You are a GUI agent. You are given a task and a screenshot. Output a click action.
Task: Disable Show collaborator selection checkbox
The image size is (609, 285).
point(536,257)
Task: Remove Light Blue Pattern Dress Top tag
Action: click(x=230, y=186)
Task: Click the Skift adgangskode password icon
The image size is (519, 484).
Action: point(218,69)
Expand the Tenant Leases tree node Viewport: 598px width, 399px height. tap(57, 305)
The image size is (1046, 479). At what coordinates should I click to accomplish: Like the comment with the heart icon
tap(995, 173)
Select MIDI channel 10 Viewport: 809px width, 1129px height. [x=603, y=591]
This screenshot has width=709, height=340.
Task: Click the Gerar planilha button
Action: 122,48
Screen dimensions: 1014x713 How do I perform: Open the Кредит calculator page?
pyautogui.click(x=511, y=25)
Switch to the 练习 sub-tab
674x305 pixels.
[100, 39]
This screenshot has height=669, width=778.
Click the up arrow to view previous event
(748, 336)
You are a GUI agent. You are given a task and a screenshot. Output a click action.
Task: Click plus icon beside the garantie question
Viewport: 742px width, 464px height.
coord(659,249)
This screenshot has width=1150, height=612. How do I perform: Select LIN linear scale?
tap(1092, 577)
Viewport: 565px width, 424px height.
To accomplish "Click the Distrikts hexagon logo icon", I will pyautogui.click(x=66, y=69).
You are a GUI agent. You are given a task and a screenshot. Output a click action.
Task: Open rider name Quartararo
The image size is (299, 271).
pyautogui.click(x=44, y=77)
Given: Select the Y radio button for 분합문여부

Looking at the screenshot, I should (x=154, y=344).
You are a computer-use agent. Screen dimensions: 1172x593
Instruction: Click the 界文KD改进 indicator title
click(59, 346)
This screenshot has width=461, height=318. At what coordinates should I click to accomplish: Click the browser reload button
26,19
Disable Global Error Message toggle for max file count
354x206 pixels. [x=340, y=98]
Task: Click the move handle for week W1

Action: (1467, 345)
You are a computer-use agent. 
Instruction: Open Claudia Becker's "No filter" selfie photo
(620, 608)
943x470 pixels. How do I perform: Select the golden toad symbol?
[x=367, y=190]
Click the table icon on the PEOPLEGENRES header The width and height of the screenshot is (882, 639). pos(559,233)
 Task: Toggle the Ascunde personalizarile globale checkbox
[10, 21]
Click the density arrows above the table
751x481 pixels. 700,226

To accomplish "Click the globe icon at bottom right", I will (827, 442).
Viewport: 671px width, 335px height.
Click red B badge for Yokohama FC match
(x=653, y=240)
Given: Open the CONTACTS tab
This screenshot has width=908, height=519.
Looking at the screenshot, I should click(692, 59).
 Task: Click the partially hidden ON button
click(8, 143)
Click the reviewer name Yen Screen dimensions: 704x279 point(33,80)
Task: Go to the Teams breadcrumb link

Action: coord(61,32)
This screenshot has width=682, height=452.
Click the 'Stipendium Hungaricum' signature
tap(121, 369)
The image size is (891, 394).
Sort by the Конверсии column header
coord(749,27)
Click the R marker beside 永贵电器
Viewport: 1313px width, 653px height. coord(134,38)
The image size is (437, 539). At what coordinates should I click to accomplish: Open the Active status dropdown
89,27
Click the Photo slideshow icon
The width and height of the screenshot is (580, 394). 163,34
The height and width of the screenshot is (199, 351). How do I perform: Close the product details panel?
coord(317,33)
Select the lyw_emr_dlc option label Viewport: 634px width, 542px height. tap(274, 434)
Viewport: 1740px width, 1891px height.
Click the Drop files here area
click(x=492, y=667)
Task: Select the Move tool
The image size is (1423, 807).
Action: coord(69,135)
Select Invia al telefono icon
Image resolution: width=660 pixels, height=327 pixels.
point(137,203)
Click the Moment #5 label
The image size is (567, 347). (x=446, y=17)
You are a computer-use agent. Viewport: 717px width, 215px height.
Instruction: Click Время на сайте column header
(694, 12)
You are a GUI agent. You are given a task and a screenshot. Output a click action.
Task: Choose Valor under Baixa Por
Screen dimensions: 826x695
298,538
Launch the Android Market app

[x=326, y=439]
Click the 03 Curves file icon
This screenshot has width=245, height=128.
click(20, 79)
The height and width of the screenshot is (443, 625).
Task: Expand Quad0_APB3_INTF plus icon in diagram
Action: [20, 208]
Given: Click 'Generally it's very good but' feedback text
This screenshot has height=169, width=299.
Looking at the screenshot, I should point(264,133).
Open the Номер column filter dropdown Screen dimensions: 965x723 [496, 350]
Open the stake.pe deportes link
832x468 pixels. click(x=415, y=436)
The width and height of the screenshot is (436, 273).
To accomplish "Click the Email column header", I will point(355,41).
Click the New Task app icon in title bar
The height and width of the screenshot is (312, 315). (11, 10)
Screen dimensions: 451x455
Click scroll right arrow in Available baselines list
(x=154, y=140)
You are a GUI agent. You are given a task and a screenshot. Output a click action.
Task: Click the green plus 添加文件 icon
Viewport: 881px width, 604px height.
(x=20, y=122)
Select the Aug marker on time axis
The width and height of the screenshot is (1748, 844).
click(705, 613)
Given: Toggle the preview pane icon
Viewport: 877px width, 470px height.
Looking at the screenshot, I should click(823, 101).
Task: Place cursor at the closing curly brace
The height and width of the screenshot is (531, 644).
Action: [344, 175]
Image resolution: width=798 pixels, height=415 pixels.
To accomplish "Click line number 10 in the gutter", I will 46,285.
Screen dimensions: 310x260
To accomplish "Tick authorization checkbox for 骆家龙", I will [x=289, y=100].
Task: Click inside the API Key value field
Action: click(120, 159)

..........

Precisely as given, transcribe all of the entries above.

You are a GUI agent. You are given a task and a screenshot. Output a click action.
Task: Disable Show collaborator selection checkbox
The image size is (609, 285).
point(536,257)
Task: Remove Light Blue Pattern Dress Top tag
Action: click(x=230, y=186)
Task: Click the Skift adgangskode password icon
The image size is (519, 484).
Action: point(218,69)
Expand the Tenant Leases tree node Viewport: 598px width, 399px height. tap(57, 305)
The image size is (1046, 479). At what coordinates should I click to accomplish: Like the comment with the heart icon
tap(995, 173)
Select MIDI channel 10 Viewport: 809px width, 1129px height. [x=603, y=591]
This screenshot has width=709, height=340.
Task: Click the Gerar planilha button
Action: 122,48
Screen dimensions: 1014x713 How do I perform: Open the Кредит calculator page?
pyautogui.click(x=511, y=25)
Switch to the 练习 sub-tab
674x305 pixels.
[100, 39]
This screenshot has height=669, width=778.
Click the up arrow to view previous event
(748, 336)
You are a GUI agent. You are given a task and a screenshot. Output a click action.
Task: Click plus icon beside the garantie question
Viewport: 742px width, 464px height.
coord(659,249)
This screenshot has width=1150, height=612. How do I perform: Select LIN linear scale?
tap(1092, 577)
Viewport: 565px width, 424px height.
To accomplish "Click the Distrikts hexagon logo icon", I will pyautogui.click(x=66, y=69).
You are a GUI agent. You are given a task and a screenshot. Output a click action.
Task: Open rider name Quartararo
The image size is (299, 271).
pyautogui.click(x=44, y=77)
Given: Select the Y radio button for 분합문여부

Looking at the screenshot, I should (x=154, y=344).
You are a computer-use agent. Screen dimensions: 1172x593
Instruction: Click the 界文KD改进 indicator title
click(59, 346)
This screenshot has width=461, height=318. At what coordinates should I click to accomplish: Click the browser reload button
26,19
Disable Global Error Message toggle for max file count
354x206 pixels. [x=340, y=98]
Task: Click the move handle for week W1

Action: (1467, 345)
You are a computer-use agent. 
Instruction: Open Claudia Becker's "No filter" selfie photo
(620, 608)
943x470 pixels. How do I perform: Select the golden toad symbol?
[x=367, y=190]
Click the table icon on the PEOPLEGENRES header The width and height of the screenshot is (882, 639). pos(559,233)
 Task: Toggle the Ascunde personalizarile globale checkbox
[10, 21]
Click the density arrows above the table
751x481 pixels. 700,226

To accomplish "Click the globe icon at bottom right", I will (827, 442).
Viewport: 671px width, 335px height.
Click red B badge for Yokohama FC match
(x=653, y=240)
Given: Open the CONTACTS tab
This screenshot has width=908, height=519.
Looking at the screenshot, I should click(692, 59).
 Task: Click the partially hidden ON button
click(8, 143)
Click the reviewer name Yen Screen dimensions: 704x279 point(33,80)
Task: Go to the Teams breadcrumb link

Action: coord(61,32)
This screenshot has width=682, height=452.
Click the 'Stipendium Hungaricum' signature
tap(121, 369)
The image size is (891, 394).
Sort by the Конверсии column header
coord(749,27)
Click the R marker beside 永贵电器
Viewport: 1313px width, 653px height. coord(134,38)
The image size is (437, 539). At what coordinates should I click to accomplish: Open the Active status dropdown
89,27
Click the Photo slideshow icon
The width and height of the screenshot is (580, 394). 163,34
The height and width of the screenshot is (199, 351). How do I perform: Close the product details panel?
coord(317,33)
Select the lyw_emr_dlc option label Viewport: 634px width, 542px height. tap(274, 434)
Viewport: 1740px width, 1891px height.
Click the Drop files here area
click(x=492, y=667)
Task: Select the Move tool
The image size is (1423, 807).
Action: coord(69,135)
Select Invia al telefono icon
Image resolution: width=660 pixels, height=327 pixels.
point(137,203)
Click the Moment #5 label
The image size is (567, 347). (x=446, y=17)
You are a computer-use agent. Viewport: 717px width, 215px height.
Instruction: Click Время на сайте column header
(694, 12)
You are a GUI agent. You are given a task and a screenshot. Output a click action.
Task: Choose Valor under Baixa Por
Screen dimensions: 826x695
298,538
Launch the Android Market app

[x=326, y=439]
Click the 03 Curves file icon
This screenshot has width=245, height=128.
click(20, 79)
The height and width of the screenshot is (443, 625).
Task: Expand Quad0_APB3_INTF plus icon in diagram
Action: [20, 208]
Given: Click 'Generally it's very good but' feedback text
This screenshot has height=169, width=299.
Looking at the screenshot, I should point(264,133).
Open the Номер column filter dropdown Screen dimensions: 965x723 [496, 350]
Open the stake.pe deportes link
832x468 pixels. click(x=415, y=436)
The width and height of the screenshot is (436, 273).
To accomplish "Click the Email column header", I will point(355,41).
Click the New Task app icon in title bar
The height and width of the screenshot is (312, 315). (11, 10)
Screen dimensions: 451x455
Click scroll right arrow in Available baselines list
(x=154, y=140)
You are a GUI agent. You are given a task and a screenshot. Output a click action.
Task: Click the green plus 添加文件 icon
Viewport: 881px width, 604px height.
(x=20, y=122)
Select the Aug marker on time axis
The width and height of the screenshot is (1748, 844).
click(705, 613)
Given: Toggle the preview pane icon
Viewport: 877px width, 470px height.
Looking at the screenshot, I should click(823, 101).
Task: Place cursor at the closing curly brace
The height and width of the screenshot is (531, 644).
Action: [344, 175]
Image resolution: width=798 pixels, height=415 pixels.
To accomplish "Click line number 10 in the gutter", I will 46,285.
Screen dimensions: 310x260
To accomplish "Tick authorization checkbox for 骆家龙", I will [x=289, y=100].
Task: Click inside the API Key value field
Action: click(120, 159)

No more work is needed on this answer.